Heed the medical students

Published On: November 4, 2019 02:00 AM NPT By: Republica  | @RepublicaNepal

Medical students are protesting against the colleges for charging them disproportionately high fees. It began from Chitwan in September, when the students rose to protest for 18 days demanding return of the extra fees charged by the college administration and seeking basic infrastructure. Some such protests were seen in Kathmandu as well demanding stern action against medical colleges charging unjustified fees. In Chitwan, the protests ended only after District Administration Office intervened, making Chitwan Medical College sign the agreement to return the extra fees taken from students. The students, however, have warned to resume the protest if the college administration does not abide by the agreement. 

Now similar protest has erupted in Bhairahawa. Students of Universal College of Medical Sciences are protesting demanding that the college return the additional fees it charged them. The students have taken this route after the college did not comply with the government’s directive last month that medical colleges under TU should return the additional fees charged to the students. According to the students, medical colleges are charging an additional one million rupees, apart from thousands of rupees under other titles such as examination fee. The students protesting for this just cause must be heard and their demands must be fulfilled because medical colleges are charging much higher amount than the one set by the government. According to the fee structure set for medical colleges by the government, colleges in Kathmandu valley cannot charge more than Rs 3.85 million each from MMBS students, while colleges outside Kathmandu Valley cannot take more than Rs 4.245 million each from such students. But as things stand, medical colleges are charging as high as 5.5 million. This extortion-like activity goes unchecked mainly because most medical college owners are affiliated with political parties and they act with abandon under political protection.  

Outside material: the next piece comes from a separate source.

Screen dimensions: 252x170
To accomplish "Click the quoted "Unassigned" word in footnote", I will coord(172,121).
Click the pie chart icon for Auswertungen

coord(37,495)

Medical colleges had been charging exorbitant fees from students and Dr Govinda KC, the crusader of reforms in medical education, had raised this issue. Then the government in September 17, 2015 had set the fees for MBBS at Rs 3.85 million inside the Kathmandu Valley and Rs 4.2 million outside the Kathmandu Valley. Today the students are demanding that this decision should be respected. Thus their demands are just and valid. But the government’s response to such just calls has not been fair. In Chitwan, for example, instead of pressuring the medical college to return the additional fees, the students themselves were arrested. The government has sent ultimatum to such medical colleges to return the fee. Now it needs to follow through its directive and ensure that it is implemented.  Medical colleges have often defied the government’s directive in one or other pretexts. And the government ministers often stand helpless in front of the medical college owners. This should not be allowed to happen.  On a positive note, Dr Bhagawan Koirala has been appointed as the chairman of Nepal Medical Council, the government body responsible for overseeing and curbing malpractices in medical education sector.  We wish him successful tenure and hope that he will take initiative, with the government, to address the legitimate demands of agitating medical students.